When it comes to major issues that impact the future of the Adirondacks this year has been one of the most event-filled in decades. From the ongoing Adirondack Club and Resort debate and the orbiting cluster of questions related to private land use to the continuing economic wins for the North Country, the recent constitutional amendments and the classification of the Finch Pruyn lands, this has been a pivotal time.
My reading of recent events is that most of the news is good news for the park. It seems to me that stakeholders in the Adirondacks are responding to the challenges we face with concrete initiatives that are making a difference but also with a sense of intelligence: people are thinking a lot about matters in the park and there seems to be a higher level of general understanding of these challenges than in years past.

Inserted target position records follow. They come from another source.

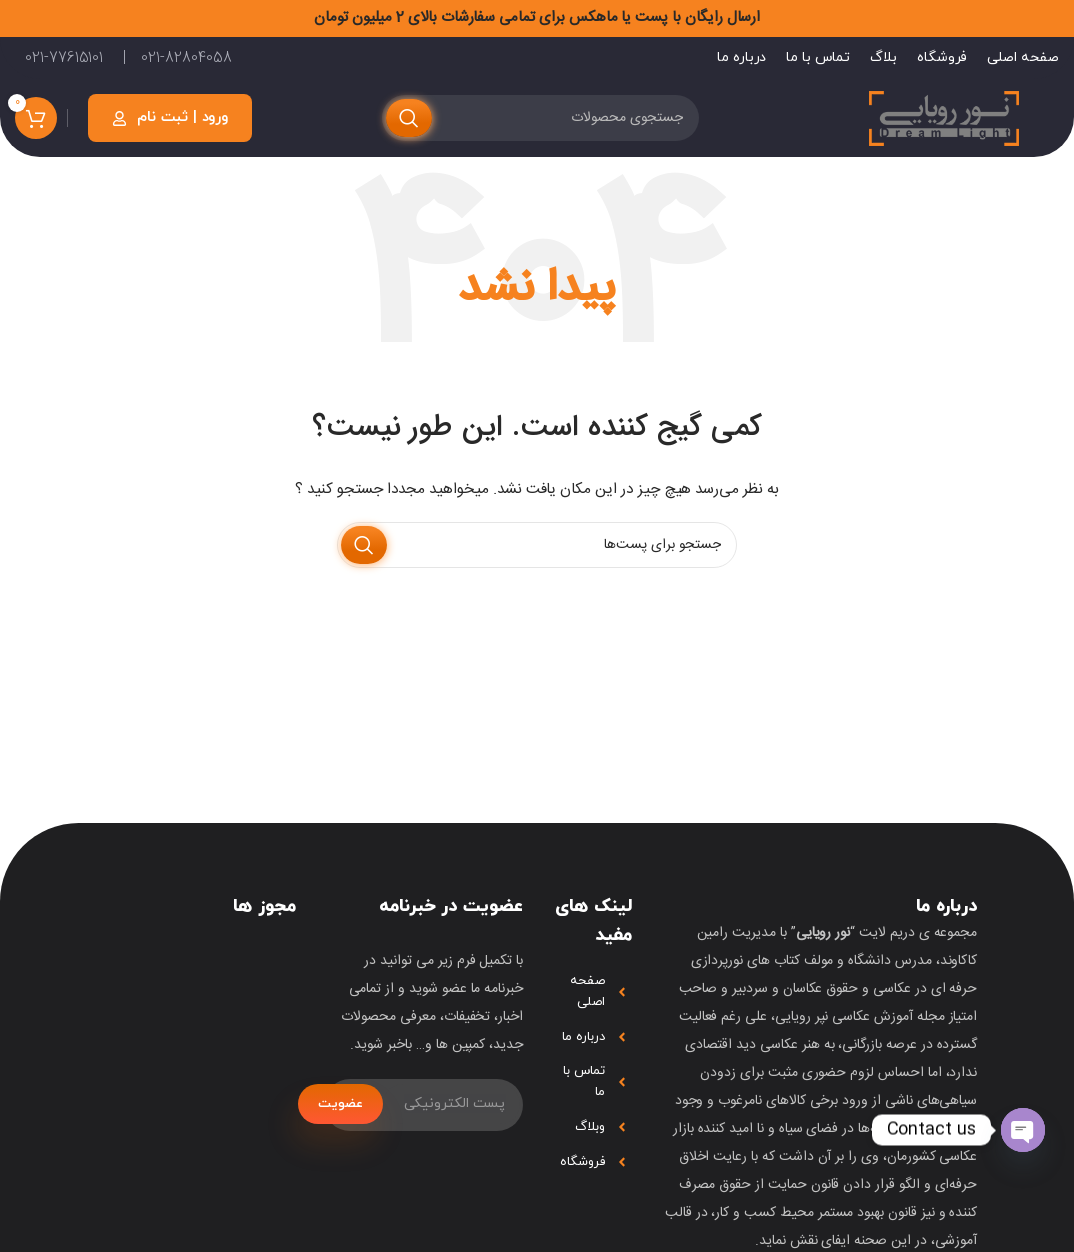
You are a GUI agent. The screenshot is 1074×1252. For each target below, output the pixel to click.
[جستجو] (540, 116)
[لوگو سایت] (944, 117)
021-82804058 (186, 54)
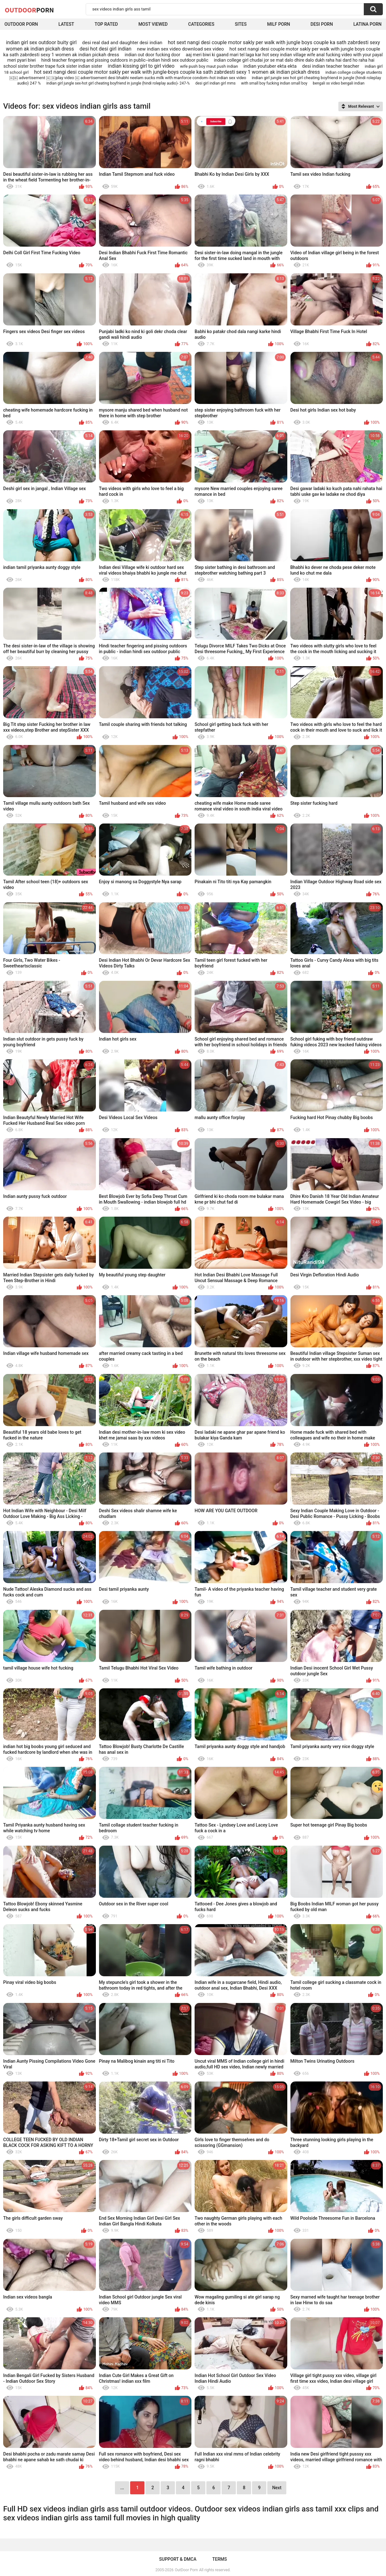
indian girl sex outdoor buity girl (41, 42)
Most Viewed (153, 24)
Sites (241, 24)
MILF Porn (278, 24)
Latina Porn (367, 24)
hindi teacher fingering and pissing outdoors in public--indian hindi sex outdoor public (124, 60)
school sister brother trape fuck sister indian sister (52, 66)
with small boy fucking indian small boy (274, 83)
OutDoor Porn (186, 2570)
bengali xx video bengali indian (339, 83)
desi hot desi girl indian (105, 49)
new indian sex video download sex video (180, 49)
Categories (201, 24)
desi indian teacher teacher (330, 66)
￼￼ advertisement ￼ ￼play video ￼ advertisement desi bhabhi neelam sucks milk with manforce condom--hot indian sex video (128, 77)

However as I have followed all of this I have come to feel that there is one huge issue that is not on the radar, so to speak. My own experience of the region along with some recent media coverage has given me to consider that even when this issue is in the public sphere it is only present in certain, limited dimensions. I sense that a full, rich understanding of it is lacking in comparison to other issues we collectively discuss. This troubles me because in the final analysis I think it may well be the most important issue of all.
On the other hand I’m not sure if it is as off-the-radar as I think it is. So I’m not going to say what the issue is yet, or even tip my hand. Instead I’m going to ask you to take a poll (there is also a link to it at the end of the article). The poll has a single ranking question and will take you all of one minute to participate. But I do ask you to take it seriously; don’t just toss off an answer. The poll is anonymous as well. If for some reason you want to identify yourself and express an opinion about any of the issues or the poll itself you can do so via the usual comments.

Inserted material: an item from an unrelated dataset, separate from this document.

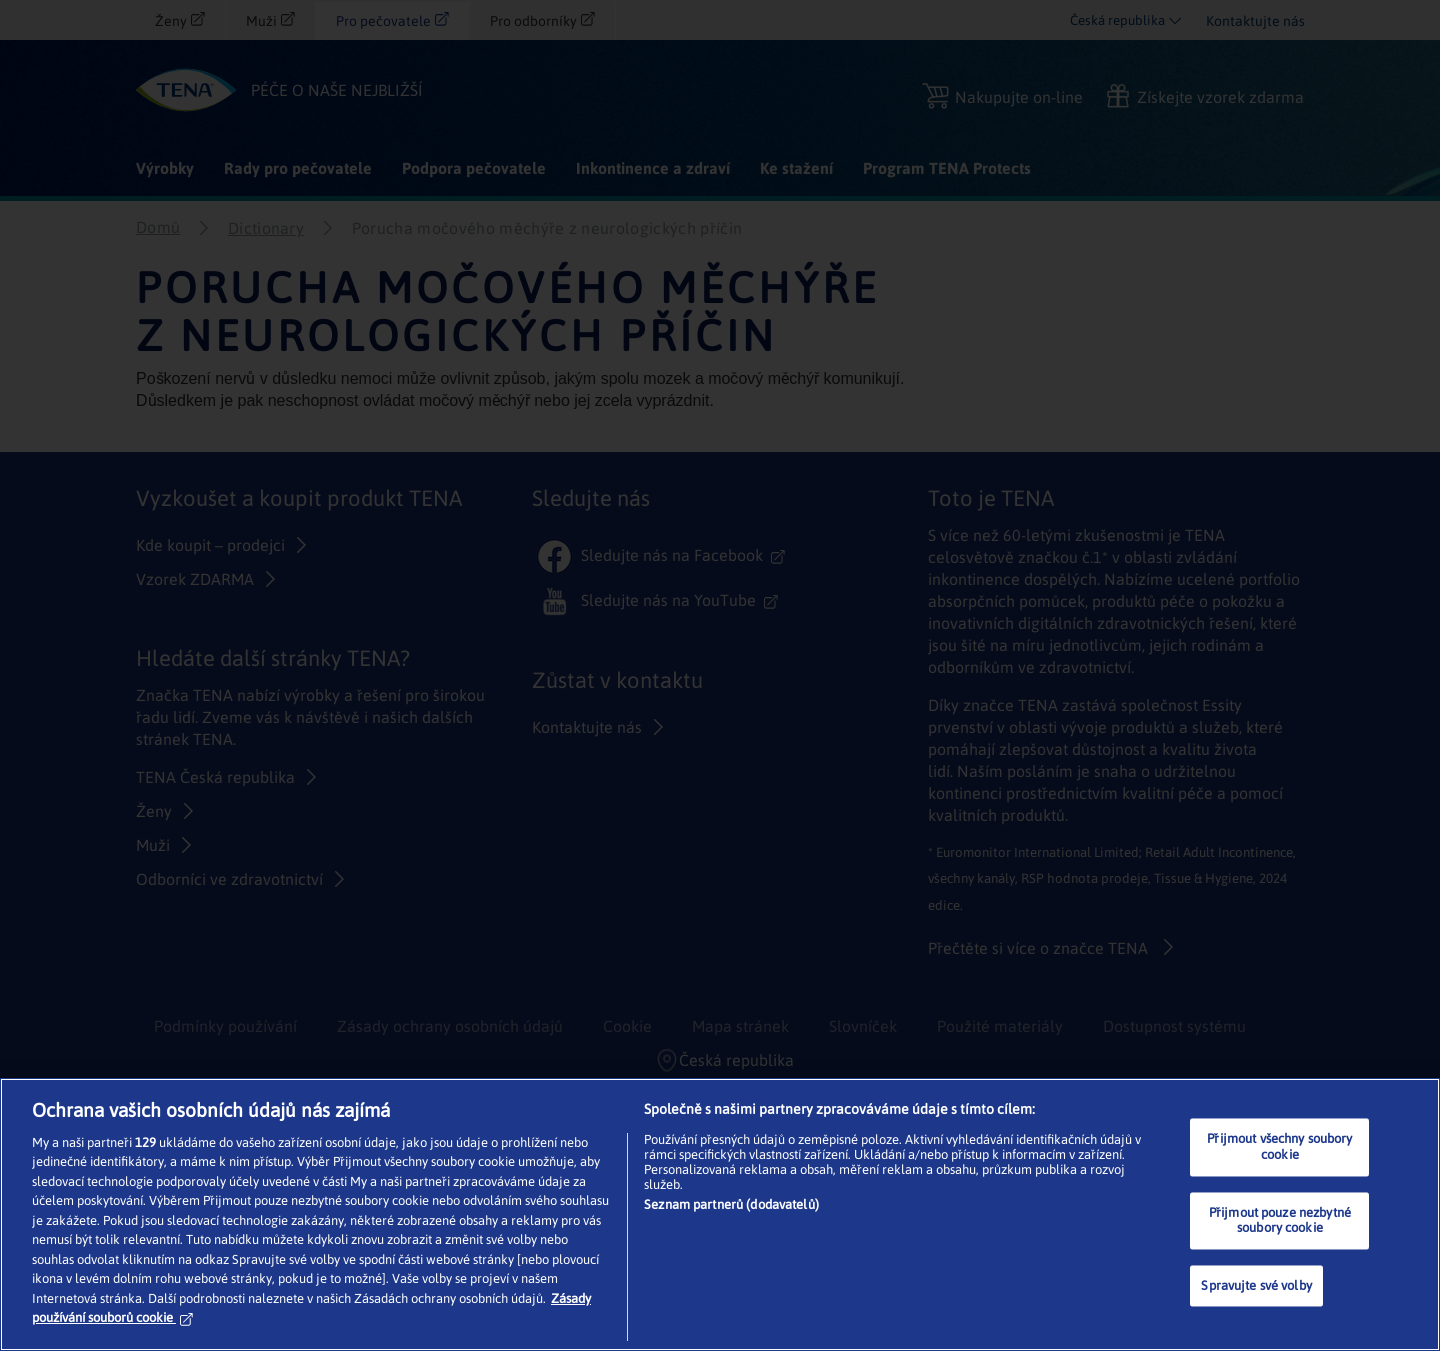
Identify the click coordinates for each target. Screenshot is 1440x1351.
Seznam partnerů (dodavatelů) (731, 1204)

I’m going to briefly describe the poll and some of the items you will be ranking so that you have a better understanding of what I mean by them.
You will be asked to rank ten issues or factors that affect the long-term viability of the Adirondack Park, from most important to least important. They are listed in random order; you will sort them in the order you like. The issues necessarily overlap in many cases but I strove to define them from the dual perspectives of both how we talk about them (and how they have been present in media coverage) and how we act upon them.

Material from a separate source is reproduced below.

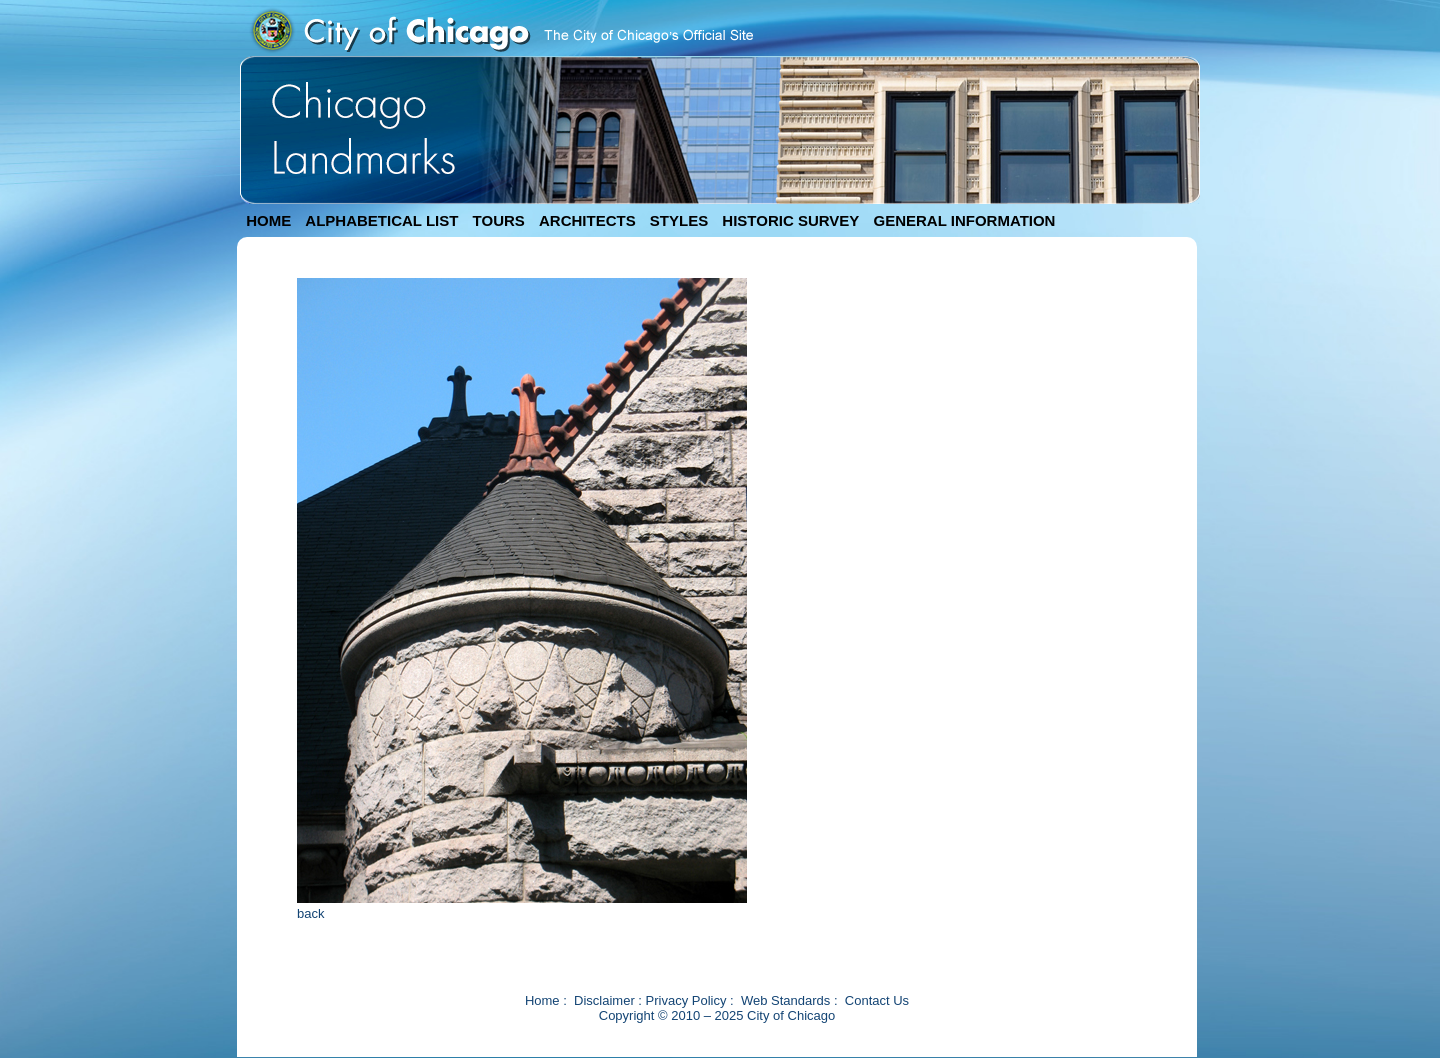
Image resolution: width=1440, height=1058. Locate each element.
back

Let me define “long-term viability of the Adirondack Park.” By that I mean a park that preserves and protects its wild character, open space and ecology as well or better than today and that also sustains healthy communities with quality of life and economies as good or better than today. Therefore among the issues I list you will not see things like “healthy economies of the towns” or “ecological protection for the park,” as these are part of the definition.
Here is a brief description of the ten issues or factors, in random order:
- Invasive Species
- The Regional Education System – Private and public schools from pre-kindergarten through vocational, technical and college – enrollment, quality, standards
- State Government Agencies, Policies and Regulations – DEC, the APA, other State agencies, Article XIV and amendments, the SLMP, APA Act, UMPs, etc.
- Tourism – local and regional, tourism initiatives, infrastructure
- Climate Change
- Socioeconomic and Racial Population Diversity – park demographics, prisons, racial issues, broadening diversity in residents and visitors
- Scientific and Technological Advancement – research in ecology and other fields, application of science to mitigate environmental problems, green energy, enhanced communication, broadband
- Land Use Law, Policy and Practice – Land classification, APA permitting, local and regional zoning, private land use, development standards, economics
- The Regional Health Care System – Insurance, coverage, clinics, emergency facilities, preventative services, rural outreach, cost
- Watershed Protection – Water quality, protection of lakes and rivers, reversing acidification, storm water runoff, fish stocking, shoreline protection
Please take a minute to try the survey; the more results the better. If those results come back the way I think they will, I’ll have plenty to write about, but no matter the results I’ll write about them in the near future.
There is nothing scientific about this poll, of course. It is strictly anecdotal. But as we all know anecdotal information can be quite telling. Let’s find out.